REACTION OF WHEAT TO COMMON ROOT ROT: LINKAGE OF A MAJOR GENE, Crr, WITH THE CENTROMERE OF CHROMOSOME 5B

Abstract
Cadet (C), a cultivar of Triticum aestivum L., carries the major recessive gene, Crr, for moderate resistance to common root incited by Cochliobolus sativus (Ito and Kurib.) Drechs. ex Dastur, on the long arm of chromosome 5B. The highly susceptible cultivar, Rescue (R), has the dominant, epistatic allele, crr. The crossover distance from the centromere to this gene was estimated in the genetic background of both ''Cadet'' and ''Rescue''. The ditelosomic for the long arm of each of the lines Ct"5BL (Crr) and Rt"5BL (crr) was crossed by the corresponding reciprocal chromosome 5B substitutions, c-R5B (crr) and R-C5B (Crr).

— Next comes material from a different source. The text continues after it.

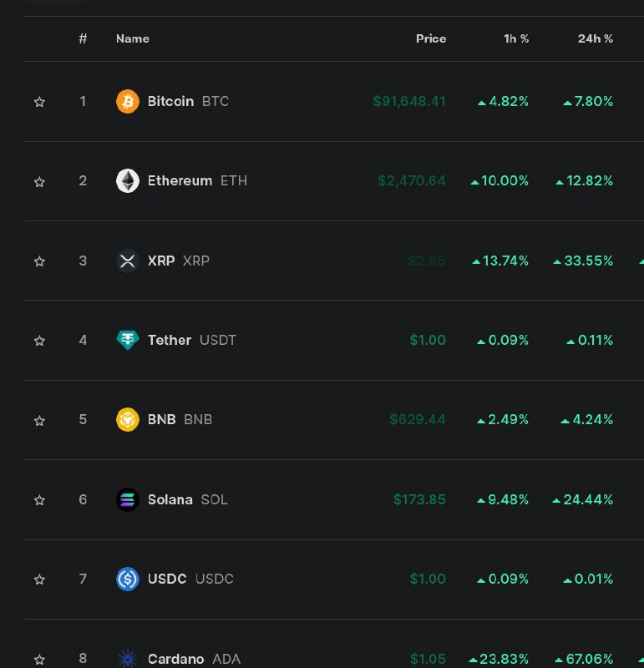Screen dimensions: 644x668
Task: Sort by the Name column header
Action: (133, 38)
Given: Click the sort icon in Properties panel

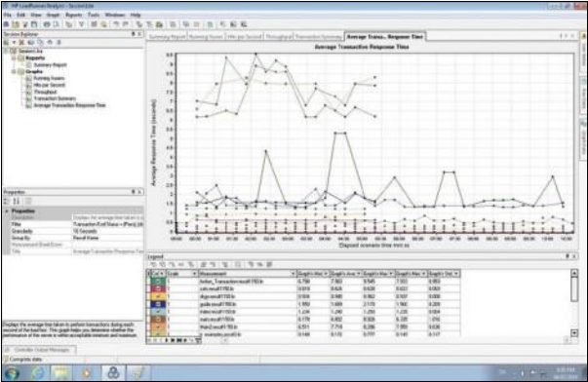Looking at the screenshot, I should click(17, 202).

The F1, heterozygous for both the telocentric and the alleles, were then backcrossed by the appropriate recessive lines, ''Cadet'' and R-C5B. Each backcross plant was tested for its reaction to root rot and examined cytologically for the presence of a telocentric chromosome. The recombination frequency of the centromere, marked by the presence or absence of the telocentric, with alleles at the Crr locus was 42.9 .+-. 3.4% in the ''Cadet'' background. In the ''Rescue'' background, the recombination frequency was 36.1 .+-. 3.3%. The difference is attributed to a generally lower chiasma frequency in ''Rescue'' than in ''Cadet''.